◆ Exercise prompt ◆
Copy the lines below, please, starting with the one that contains "This screenshot has width=638, height=511." and ending with the last. Pictures stay out.

(Source records)
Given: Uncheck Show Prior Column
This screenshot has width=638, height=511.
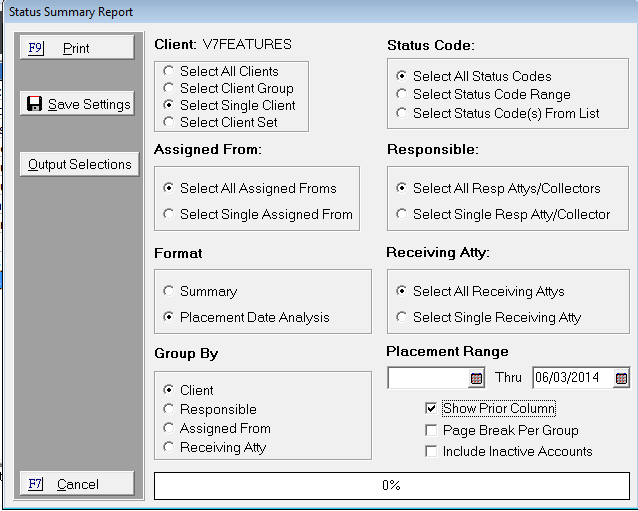Looking at the screenshot, I should (x=431, y=409).
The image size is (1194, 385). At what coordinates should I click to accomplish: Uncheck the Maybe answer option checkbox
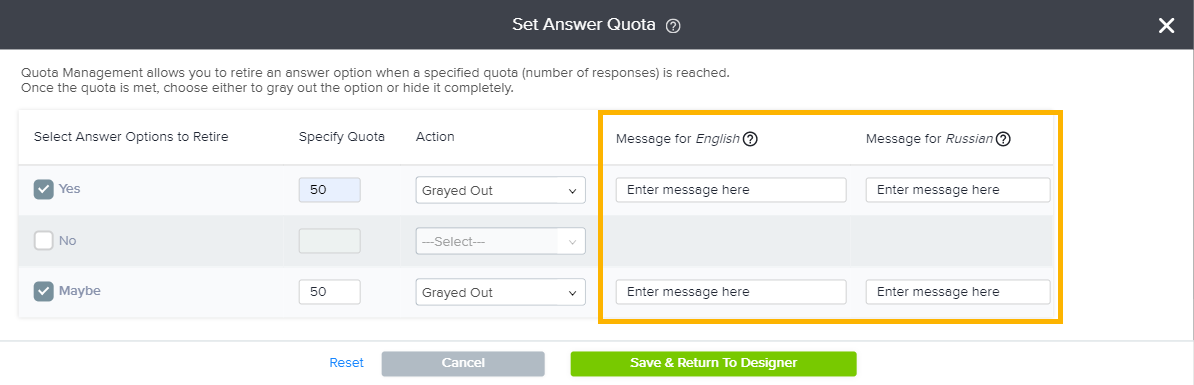tap(43, 291)
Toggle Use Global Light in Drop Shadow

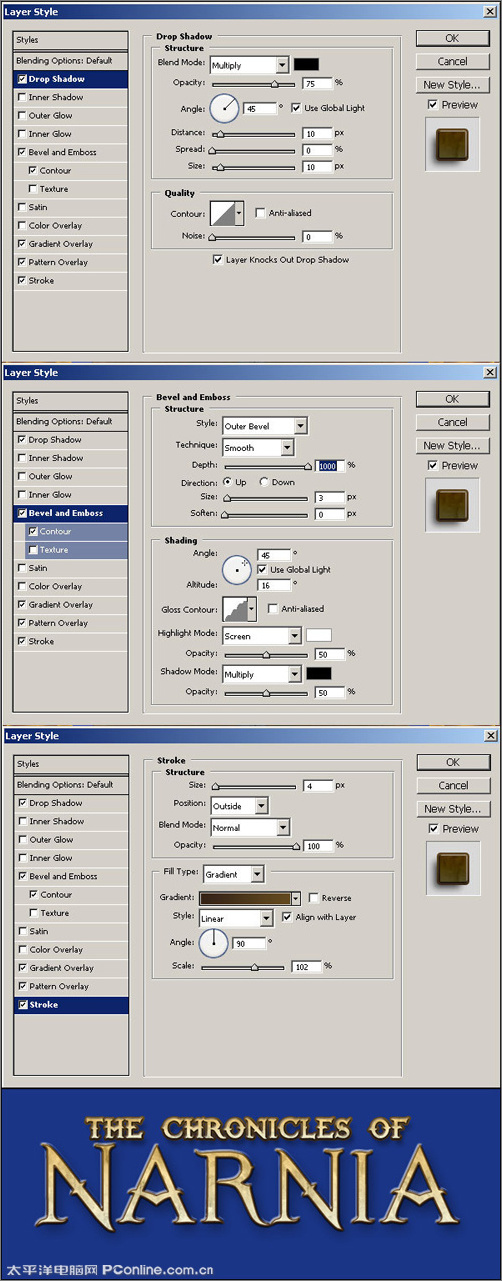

◆ Exercise answer ◆
This screenshot has width=638, height=511.
Looking at the screenshot, I should (x=431, y=409).
The image size is (1194, 385). At what coordinates should I click to accomplish: Uncheck the Maybe answer option checkbox
tap(43, 291)
Toggle Use Global Light in Drop Shadow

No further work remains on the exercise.